> [Data section]:
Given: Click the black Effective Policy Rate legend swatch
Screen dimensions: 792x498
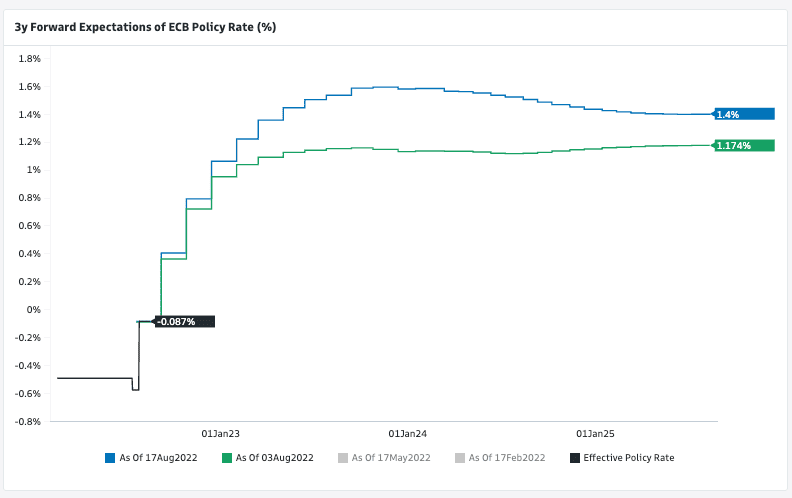Looking at the screenshot, I should [x=574, y=458].
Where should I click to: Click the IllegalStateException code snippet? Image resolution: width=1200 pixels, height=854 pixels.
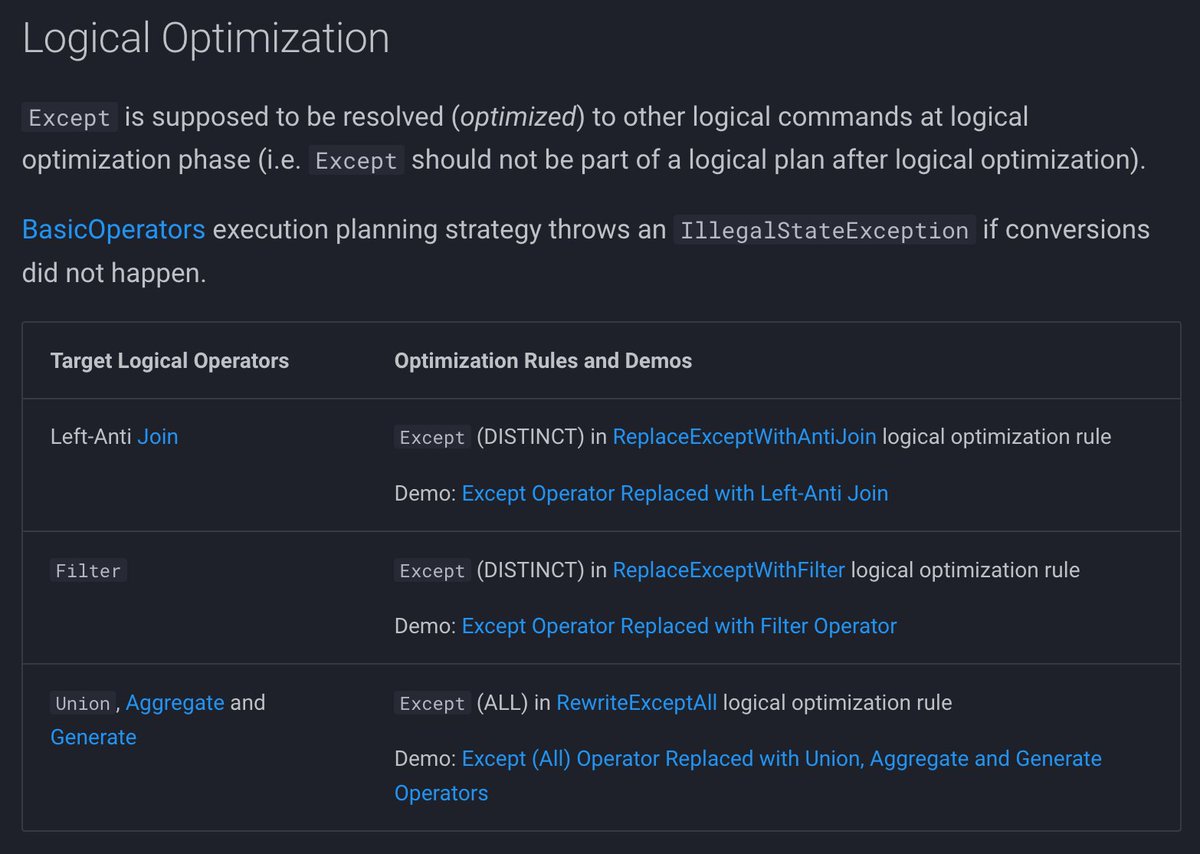click(x=824, y=231)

> [Task brief]: Write out the entries above in full and exactly; no pictures.

> [Solution to this exercise]:
Given: Click the black Effective Policy Rate legend swatch
Screen dimensions: 792x498
Looking at the screenshot, I should [x=574, y=458].
Where should I click to: Click the IllegalStateException code snippet? Image resolution: width=1200 pixels, height=854 pixels.
click(x=824, y=231)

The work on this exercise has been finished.